What is more predictable is that the protests will fuel the incipient conflict on the right. Abortion is no less sensitive a subject within the governing party as it is in the nation as a whole. For the time being, the ruling of the Tribunal remains unpublished, which means that it cannot take effect. The termination of pregnancy for foetal abnormalities is technically still legal, but some hospitals have already started cancelling scheduled abortions. Law and Justice has some form in non-publishing the judgments of the Constitutional Tribunal, but then, the pitcher can only go to the well so many times. The procrastination tactics that worked so well before the 2019 elections may not be enough in 2020. In the meantime, the pro-life forces in Law and Justice have radicalized, while the less radical politicians may be apprehensive of the direction in which the government is going.
Support for Law and Justice has fallen to around 30%. More than 70% of Poles think that Kaczyński, who only a month ago joined the government as deputy prime minister and the head of the cabinet committee for national security and defence, should step down as the party leader. Duda has volunteered his own draft act, amending the abortion law to allow for abortion in case of lethal abnormalities of the unborn child. Finding parliamentary support for this project turned out to be more difficult than expected. On 3 November, the session of parliament was adjourned for two weeks. But as we have come to learn, no decision of Law and Justice is really final.

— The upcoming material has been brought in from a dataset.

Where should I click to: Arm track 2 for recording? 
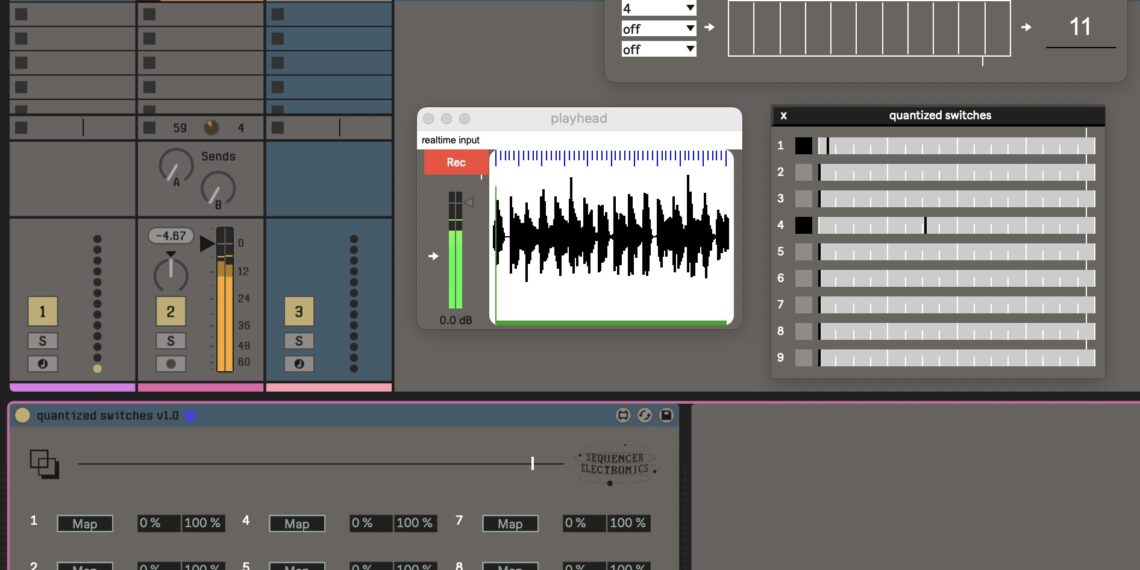pyautogui.click(x=170, y=364)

Over the past five years, the Polish government has managed to convey an image of efficiency to a large part of the population by playing different interests off against one another. Law and Justice is experienced in opening many different fronts at the same time, in order to accumulate resistance and thus to prevent prolonged popular discontent, even at the expense of temporarily intense confrontations. The pandemic has posed a new challenge to this Machiavellian technique. Discontent is too widespread and emotions have risen too high. The government has found it difficult to adapt to these new circumstances.
But it still has three more years to go, and a very full agenda of pressing reforms, including the ‘Polonisation’ of the media and the final reconstruction of the judiciary. Both were due this year but had to be put off because of the pandemic. The results of the abortion ruling seem disastrous at the moment, but there are so many disasters around that the strategy of Law and Justice may well pay off.